Demikianlah keadaannya bahwa banyak orang yang mengartikan secara mutlak Tidak ada lagi nabi – Laa nabiyya ba’di itu, yang pokoknya nabi macam apa pun tidak boleh datang lagi, tidak boleh ada lagi, betapa pun banyaknya ayat-ayat Kitab Suci Alqur-aan yang menentang arti secara mutlak bahwa tidak ada lagi Utusan Allah setelahnya Nabi Muhammad Rasulullah saw itu. Pandangan seperti ini telah terjadi pada para pengikut agama, jadi bukanlah merupakan hal yang baru. Pengikut Nabi Yusuf as., karena cintanya dan fanatisme mereka terhadap Nabi Yusuf, mereka meyakini bahwa setelah Nabi Yusuf itu tidak akan datang lagi Nabi. Sebagaimana yang ada di dalam Alqur-aan Surah Al-Mukmin -40- ayat 34:

Wa laqad jaa-akum yuusufu min qablu bil bayyinaati fa maa ziltum fii syakkim mim maa jaa-akum buhii hatta idzaa halaka qultum lay yab’atsallaahu mim ba’dihii rasuulan ka dzaalika yudhillul-laahu man huwa musrifum murtaab.

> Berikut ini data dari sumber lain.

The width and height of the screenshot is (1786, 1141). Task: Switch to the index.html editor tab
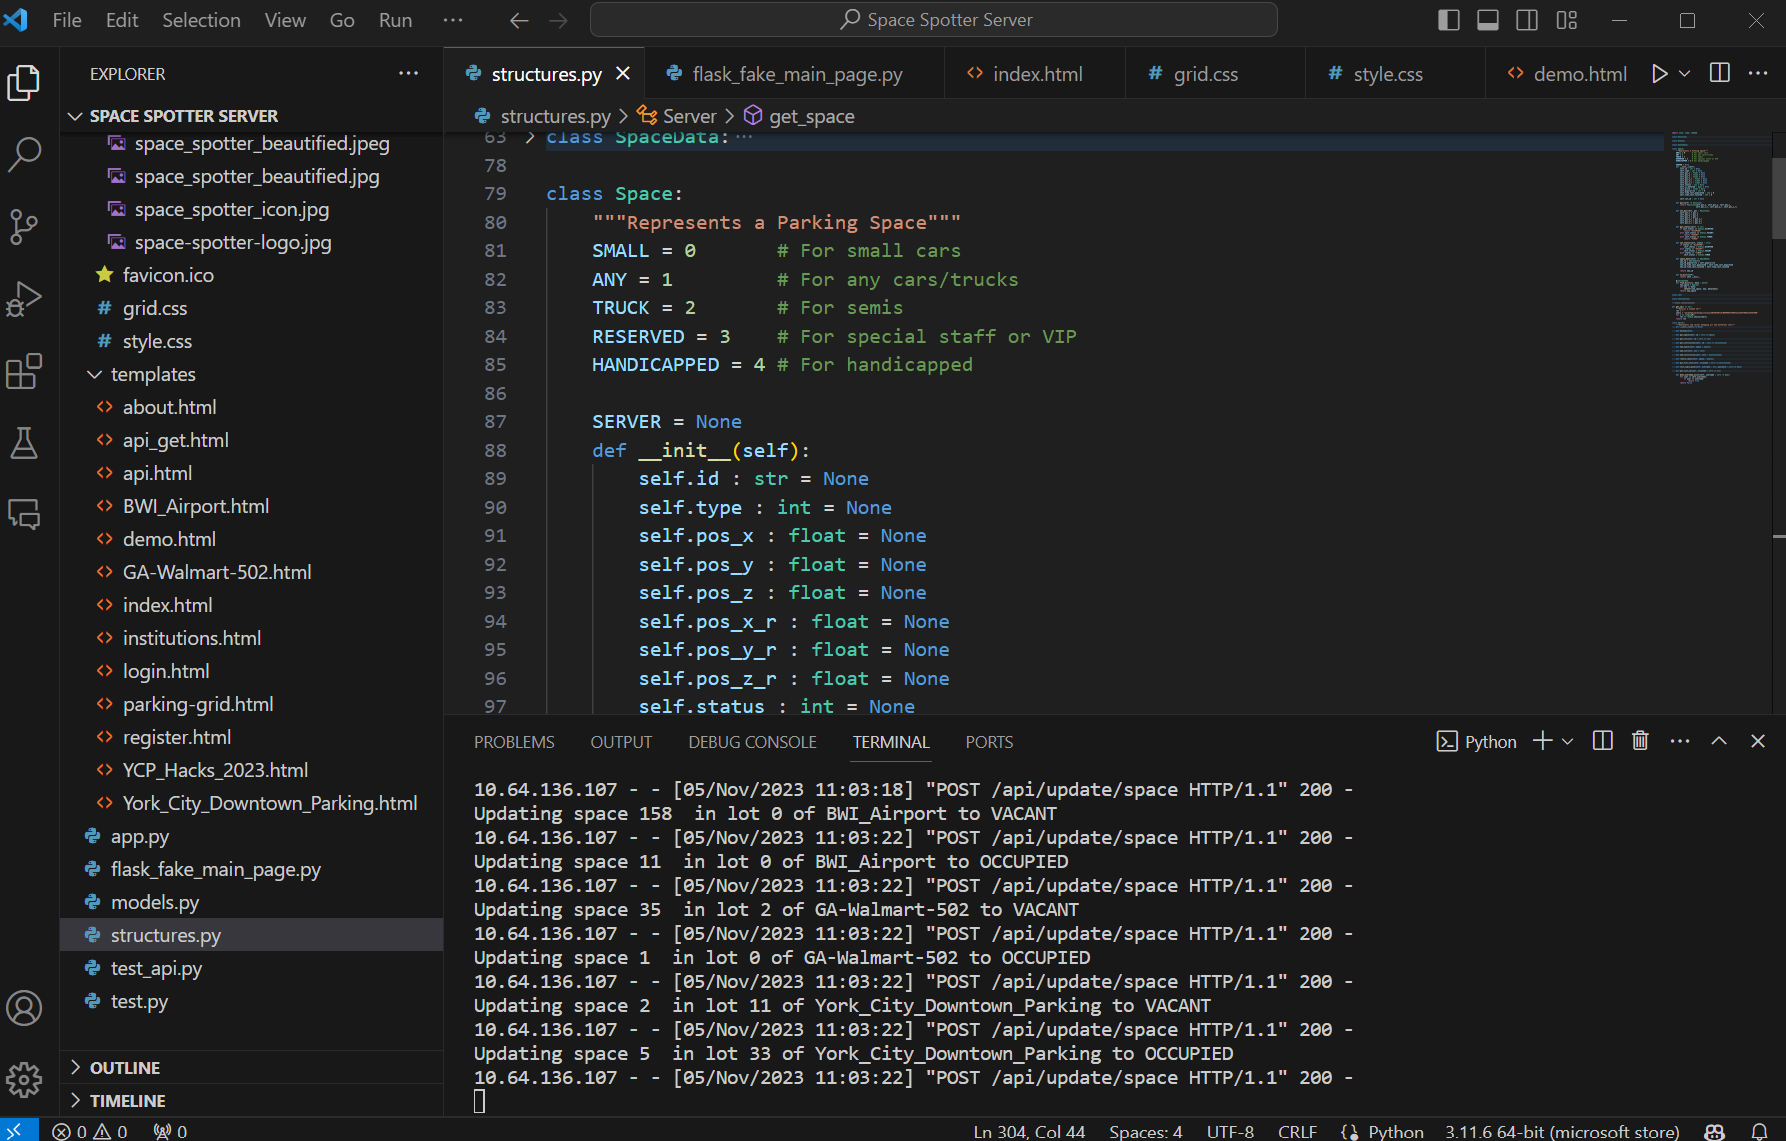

Dan sesungguhnya telah datang kepadamu Yusuf sebelum ini dengan bukti-bukti yang nyata, tetapi kamu selalu dalam keraguan terhadap apa yang dibawanya kepada kamu, Kemudian tatkala ia telah mati, kamu berkata: “Allah sekali-kali tidak akan mengutus sesudah dia seorang Rasul.” Demikianlah Allah telah menetapkan sesat, barangsiapa yang melapaui batas, yang ragu-ragu.

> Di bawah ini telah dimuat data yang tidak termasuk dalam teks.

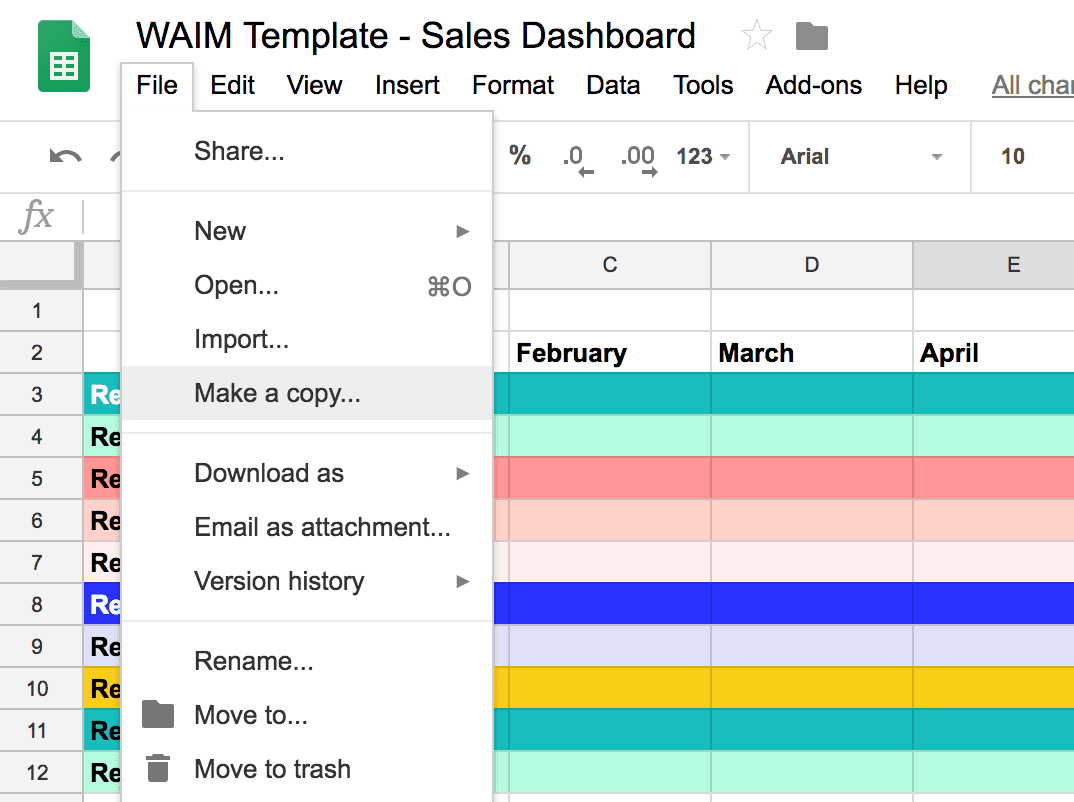Screen dimensions: 1074x802
Task: Open the Format menu
Action: click(513, 85)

Kaum Yahudi pun telah sepakat dalam ijma mereka bahwa: “Tidak ada nabi setelah Musa as.” Demikian juga di masa Nabi Muhammad saw., tidak saja manusia, tetapi jin sekali pun telah menyatakan pendapat mereka, atau mereka telah berprasangka bahwa: “Allah tidak akan lagi mengutus seorang Rasul pun.” Surah Al Jinn -72- ayat 8:
Wa annahuu kaana rijaalum minal insi ya’uudzuuna birijaalim minal jinni fa zaaduuhum rahaqaa.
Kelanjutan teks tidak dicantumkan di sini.